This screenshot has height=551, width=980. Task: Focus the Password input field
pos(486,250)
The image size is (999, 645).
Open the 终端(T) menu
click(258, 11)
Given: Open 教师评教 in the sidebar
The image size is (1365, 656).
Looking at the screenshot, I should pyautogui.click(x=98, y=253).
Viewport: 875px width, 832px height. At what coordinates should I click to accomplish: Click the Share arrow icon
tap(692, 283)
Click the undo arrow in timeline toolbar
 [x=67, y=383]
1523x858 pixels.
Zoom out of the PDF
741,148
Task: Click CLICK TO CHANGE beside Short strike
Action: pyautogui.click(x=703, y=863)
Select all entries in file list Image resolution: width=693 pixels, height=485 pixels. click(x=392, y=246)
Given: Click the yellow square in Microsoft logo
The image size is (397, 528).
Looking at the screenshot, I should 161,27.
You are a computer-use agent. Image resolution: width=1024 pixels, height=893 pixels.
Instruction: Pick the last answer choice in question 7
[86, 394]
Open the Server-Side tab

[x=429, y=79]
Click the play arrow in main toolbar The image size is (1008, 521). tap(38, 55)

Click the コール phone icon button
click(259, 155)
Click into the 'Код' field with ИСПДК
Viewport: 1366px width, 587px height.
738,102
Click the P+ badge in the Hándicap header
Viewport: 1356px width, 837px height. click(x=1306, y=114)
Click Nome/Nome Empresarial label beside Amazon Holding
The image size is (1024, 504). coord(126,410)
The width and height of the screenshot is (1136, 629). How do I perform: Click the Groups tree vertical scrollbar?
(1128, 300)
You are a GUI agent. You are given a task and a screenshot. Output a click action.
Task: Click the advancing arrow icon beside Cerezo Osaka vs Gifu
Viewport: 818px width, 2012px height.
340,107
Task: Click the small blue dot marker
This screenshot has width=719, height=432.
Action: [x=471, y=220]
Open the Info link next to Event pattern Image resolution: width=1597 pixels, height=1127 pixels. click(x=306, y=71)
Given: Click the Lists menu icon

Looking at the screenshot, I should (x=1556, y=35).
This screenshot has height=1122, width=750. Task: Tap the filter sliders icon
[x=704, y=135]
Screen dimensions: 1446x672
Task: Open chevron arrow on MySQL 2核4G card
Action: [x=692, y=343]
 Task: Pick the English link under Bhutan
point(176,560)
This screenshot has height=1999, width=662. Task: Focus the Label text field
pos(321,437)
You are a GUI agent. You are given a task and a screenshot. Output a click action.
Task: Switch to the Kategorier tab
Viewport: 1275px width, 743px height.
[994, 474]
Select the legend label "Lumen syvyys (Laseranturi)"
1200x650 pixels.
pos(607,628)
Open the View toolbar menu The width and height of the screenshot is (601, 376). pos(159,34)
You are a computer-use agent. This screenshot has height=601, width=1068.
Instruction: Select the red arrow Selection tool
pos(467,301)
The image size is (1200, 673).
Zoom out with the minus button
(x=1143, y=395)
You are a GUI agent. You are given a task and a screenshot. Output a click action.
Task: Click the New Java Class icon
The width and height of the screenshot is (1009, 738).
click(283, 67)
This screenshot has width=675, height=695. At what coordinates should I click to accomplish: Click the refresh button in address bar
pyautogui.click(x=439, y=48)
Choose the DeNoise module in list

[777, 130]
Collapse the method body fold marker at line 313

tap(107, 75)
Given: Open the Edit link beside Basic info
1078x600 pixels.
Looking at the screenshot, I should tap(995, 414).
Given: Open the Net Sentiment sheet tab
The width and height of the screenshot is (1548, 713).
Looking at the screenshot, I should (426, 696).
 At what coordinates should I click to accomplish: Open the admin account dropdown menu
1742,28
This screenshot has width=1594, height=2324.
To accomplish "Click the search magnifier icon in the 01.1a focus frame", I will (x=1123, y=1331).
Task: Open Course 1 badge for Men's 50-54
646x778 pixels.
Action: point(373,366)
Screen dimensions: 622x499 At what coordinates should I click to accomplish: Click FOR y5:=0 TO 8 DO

--------------------

Task to complete:
Output the entire listing again, word for word.

Output for this exercise:
This screenshot has height=551, width=980. Task: Focus the Password input field
pos(486,250)
The image size is (999, 645).
Open the 终端(T) menu
click(258, 11)
Given: Open 教师评教 in the sidebar
The image size is (1365, 656).
Looking at the screenshot, I should pyautogui.click(x=98, y=253).
Viewport: 875px width, 832px height. At what coordinates should I click to accomplish: Click the Share arrow icon
tap(692, 283)
Click the undo arrow in timeline toolbar
 [x=67, y=383]
1523x858 pixels.
Zoom out of the PDF
741,148
Task: Click CLICK TO CHANGE beside Short strike
Action: pyautogui.click(x=703, y=863)
Select all entries in file list Image resolution: width=693 pixels, height=485 pixels. click(x=392, y=246)
Given: Click the yellow square in Microsoft logo
The image size is (397, 528).
Looking at the screenshot, I should 161,27.
You are a computer-use agent. Image resolution: width=1024 pixels, height=893 pixels.
Instruction: Pick the last answer choice in question 7
[86, 394]
Open the Server-Side tab

[x=429, y=79]
Click the play arrow in main toolbar The image size is (1008, 521). tap(38, 55)

Click the コール phone icon button
click(259, 155)
Click into the 'Код' field with ИСПДК
Viewport: 1366px width, 587px height.
738,102
Click the P+ badge in the Hándicap header
Viewport: 1356px width, 837px height. click(x=1306, y=114)
Click Nome/Nome Empresarial label beside Amazon Holding
The image size is (1024, 504). coord(126,410)
The width and height of the screenshot is (1136, 629). How do I perform: Click the Groups tree vertical scrollbar?
(1128, 300)
You are a GUI agent. You are given a task and a screenshot. Output a click action.
Task: Click the advancing arrow icon beside Cerezo Osaka vs Gifu
Viewport: 818px width, 2012px height.
340,107
Task: Click the small blue dot marker
This screenshot has width=719, height=432.
Action: [x=471, y=220]
Open the Info link next to Event pattern Image resolution: width=1597 pixels, height=1127 pixels. click(x=306, y=71)
Given: Click the Lists menu icon

Looking at the screenshot, I should (x=1556, y=35).
This screenshot has height=1122, width=750. Task: Tap the filter sliders icon
[x=704, y=135]
Screen dimensions: 1446x672
Task: Open chevron arrow on MySQL 2核4G card
Action: [x=692, y=343]
 Task: Pick the English link under Bhutan
point(176,560)
This screenshot has height=1999, width=662. Task: Focus the Label text field
pos(321,437)
You are a GUI agent. You are given a task and a screenshot. Output a click action.
Task: Switch to the Kategorier tab
Viewport: 1275px width, 743px height.
[994, 474]
Select the legend label "Lumen syvyys (Laseranturi)"
1200x650 pixels.
pos(607,628)
Open the View toolbar menu The width and height of the screenshot is (601, 376). pos(159,34)
You are a computer-use agent. This screenshot has height=601, width=1068.
Instruction: Select the red arrow Selection tool
pos(467,301)
The image size is (1200, 673).
Zoom out with the minus button
(x=1143, y=395)
You are a GUI agent. You are given a task and a screenshot. Output a click action.
Task: Click the New Java Class icon
The width and height of the screenshot is (1009, 738).
click(283, 67)
This screenshot has width=675, height=695. At what coordinates should I click to accomplish: Click the refresh button in address bar
pyautogui.click(x=439, y=48)
Choose the DeNoise module in list

[777, 130]
Collapse the method body fold marker at line 313

tap(107, 75)
Given: Open the Edit link beside Basic info
1078x600 pixels.
Looking at the screenshot, I should tap(995, 414).
Given: Open the Net Sentiment sheet tab
The width and height of the screenshot is (1548, 713).
Looking at the screenshot, I should (426, 696).
 At what coordinates should I click to accomplish: Open the admin account dropdown menu
1742,28
This screenshot has width=1594, height=2324.
To accomplish "Click the search magnifier icon in the 01.1a focus frame", I will (x=1123, y=1331).
Task: Open Course 1 badge for Men's 50-54
646x778 pixels.
Action: point(373,366)
Screen dimensions: 622x499 At what coordinates should I click to accomplish: Click FOR y5:=0 TO 8 DO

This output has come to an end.